### Activity
Exact copy, pictures excluded: the lines from the one containing "Given: Reload the page with refresh icon" to the end of the listing.

### Data extract
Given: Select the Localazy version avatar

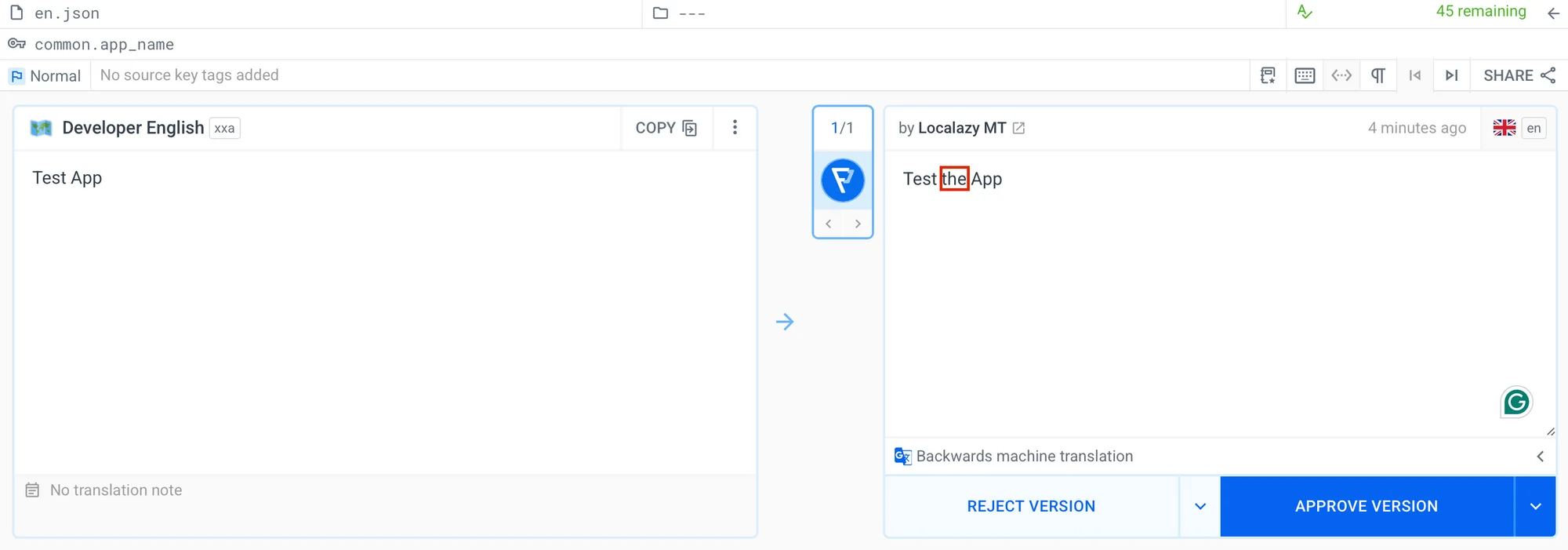Looking at the screenshot, I should tap(843, 180).
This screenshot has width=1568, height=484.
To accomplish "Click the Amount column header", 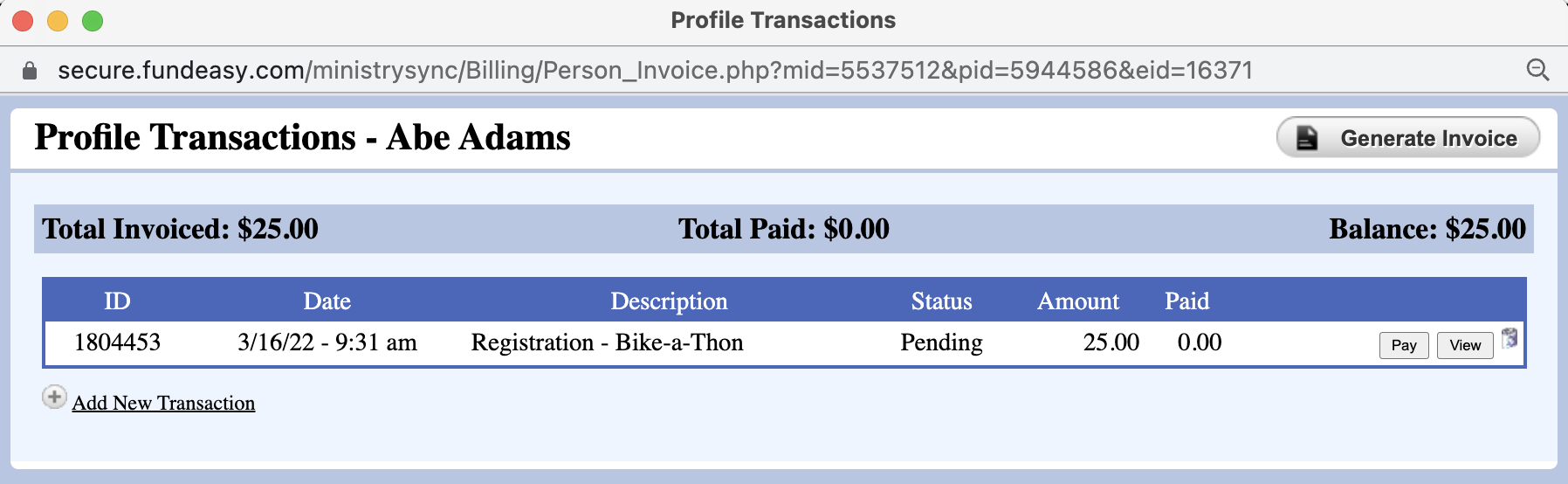I will [x=1077, y=301].
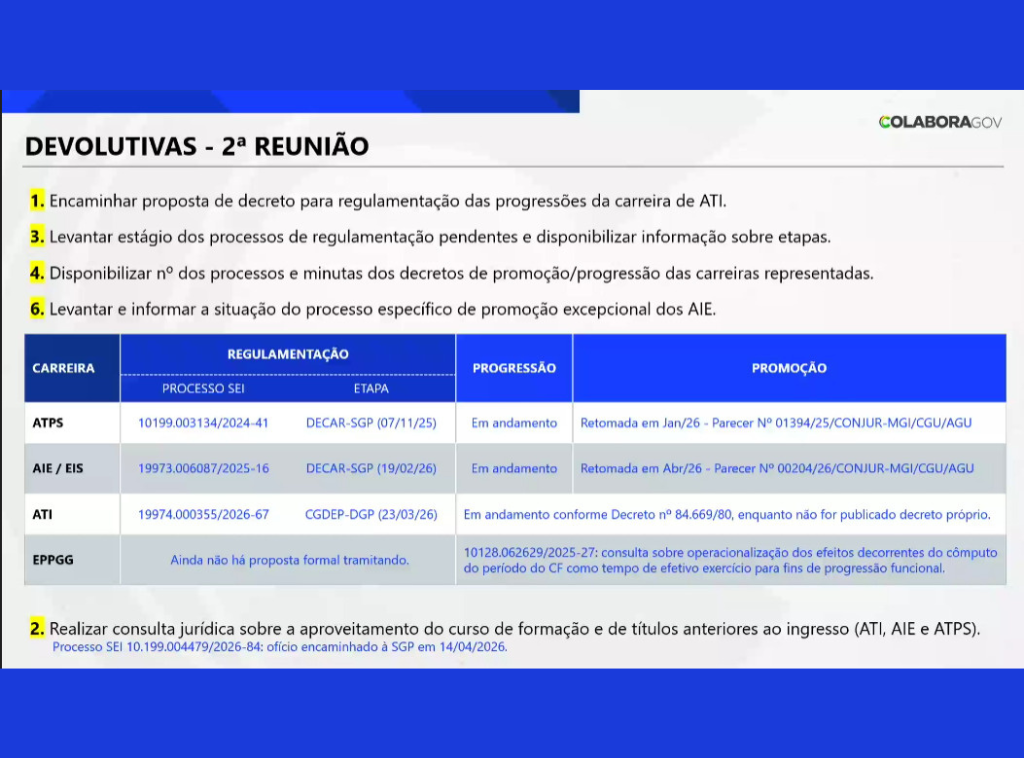Select the DECAR-SGP (07/11/25) stage entry
The width and height of the screenshot is (1024, 758).
[371, 423]
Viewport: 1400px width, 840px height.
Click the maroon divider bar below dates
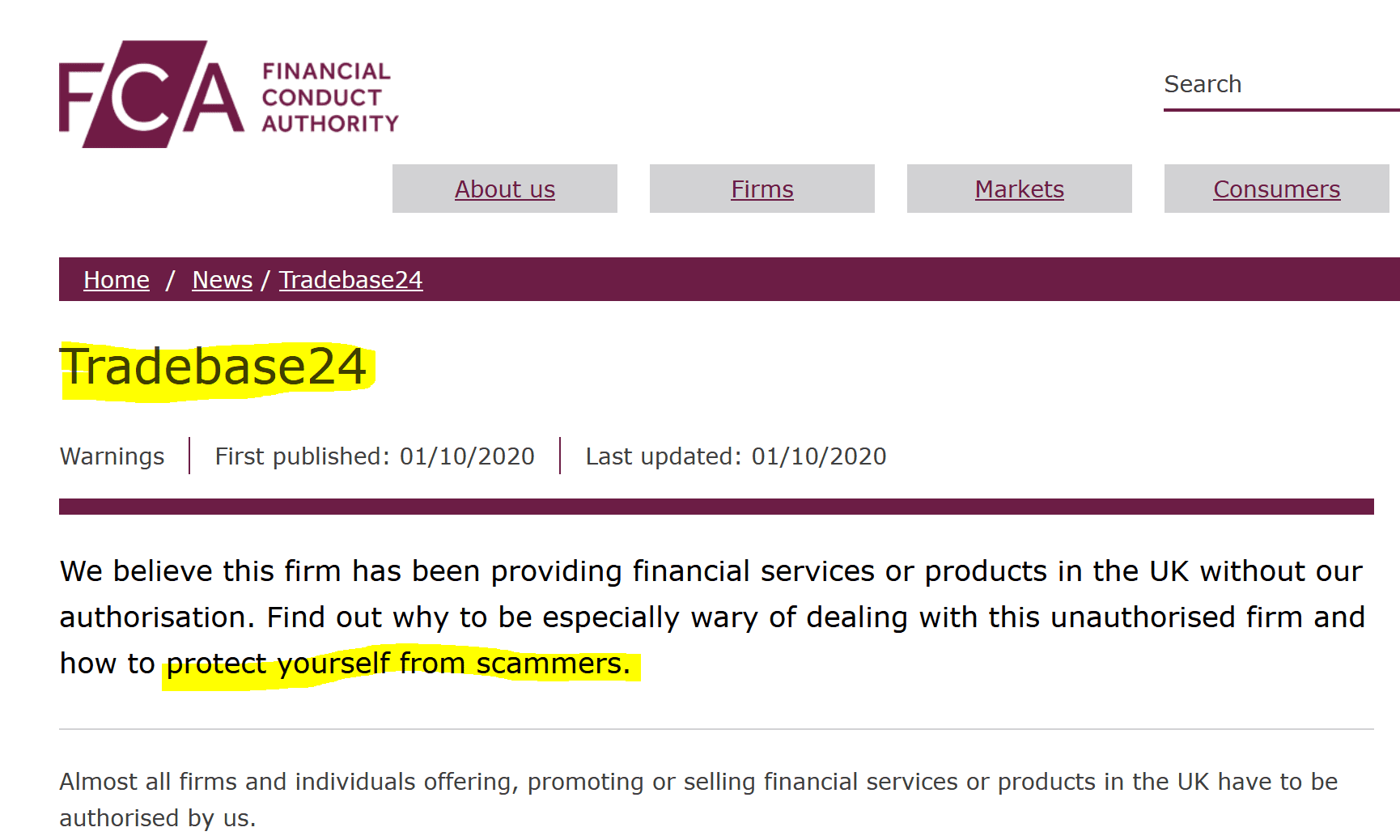coord(716,505)
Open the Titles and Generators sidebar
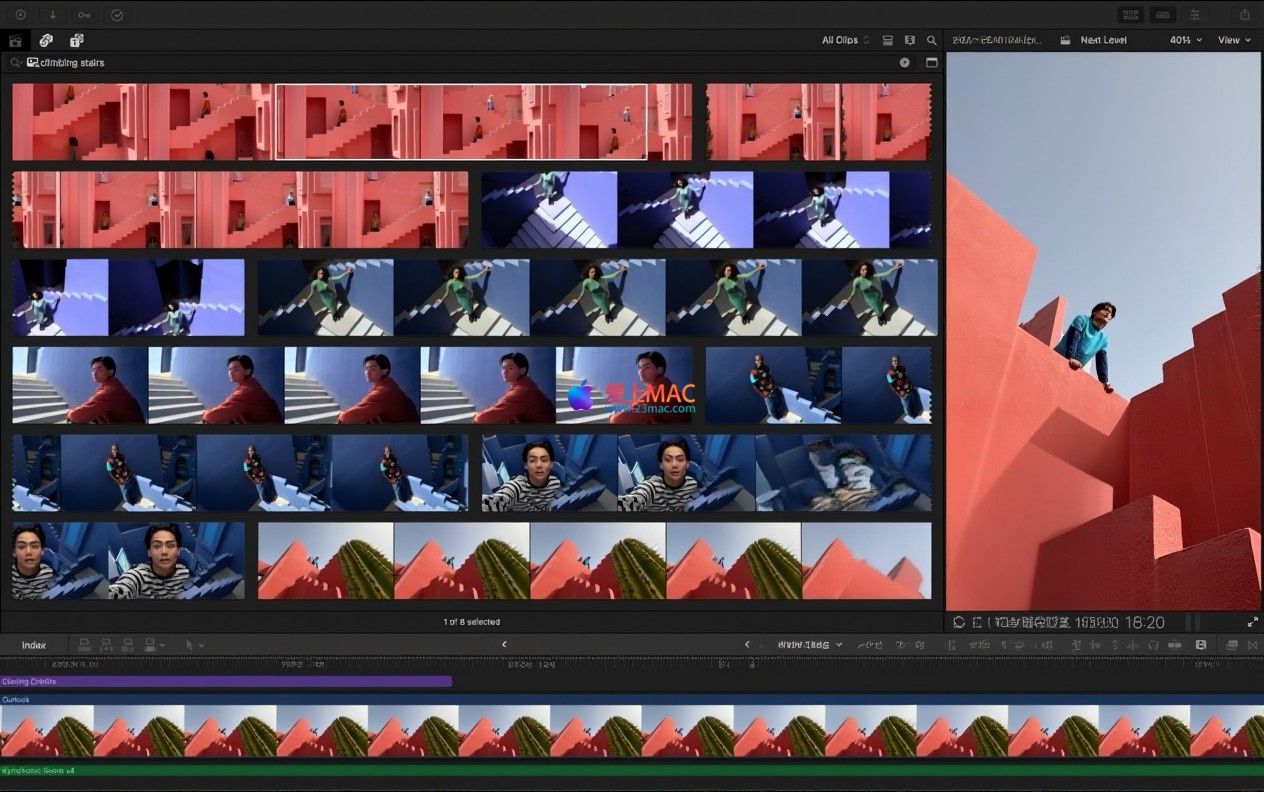 click(x=76, y=40)
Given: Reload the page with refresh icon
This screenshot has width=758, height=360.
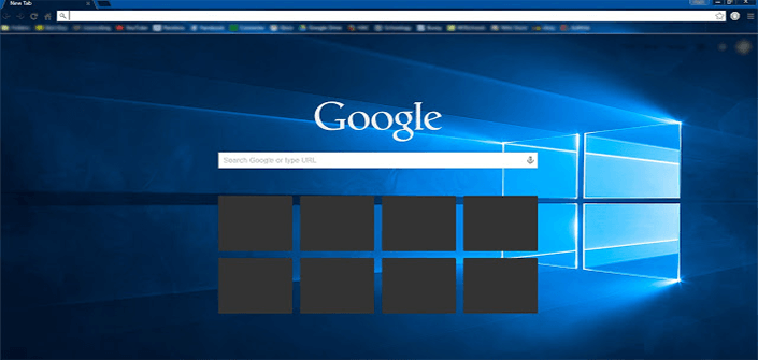Looking at the screenshot, I should 34,16.
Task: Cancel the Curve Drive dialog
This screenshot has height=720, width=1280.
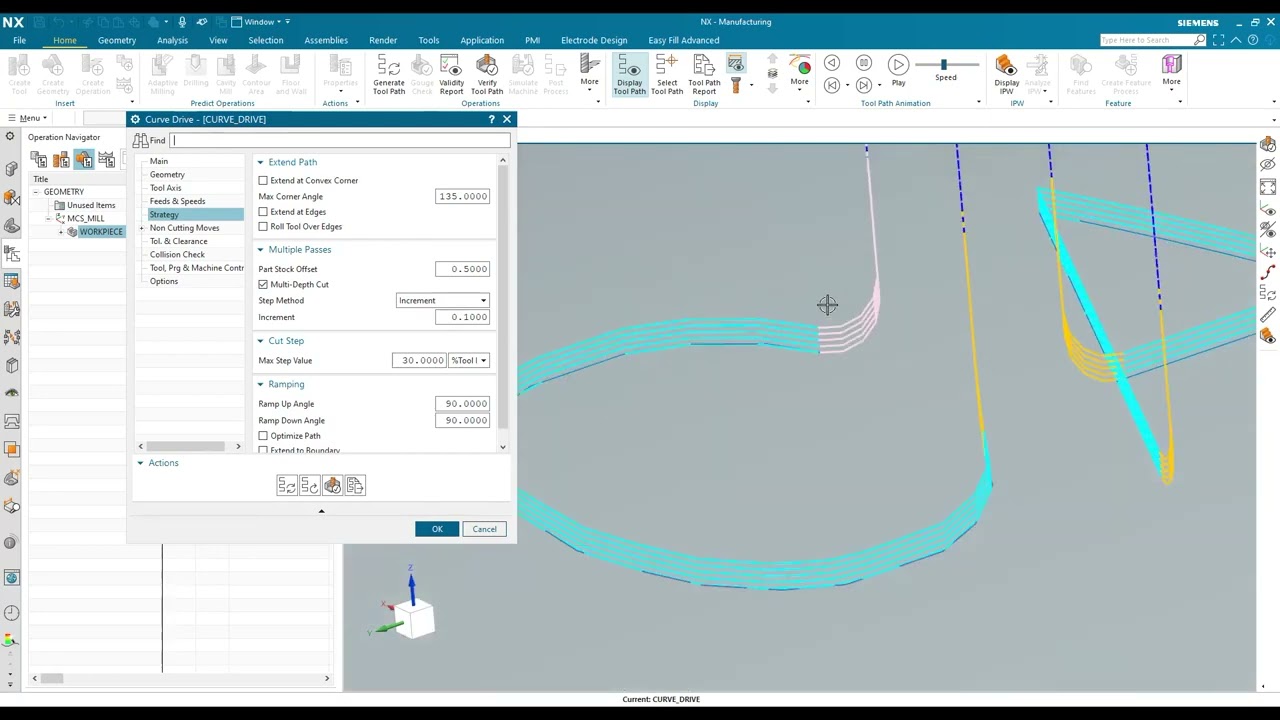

### Problem solution
Given: Reload the page with refresh icon
This screenshot has width=758, height=360.
Looking at the screenshot, I should 34,16.
Task: Cancel the Curve Drive dialog
This screenshot has height=720, width=1280.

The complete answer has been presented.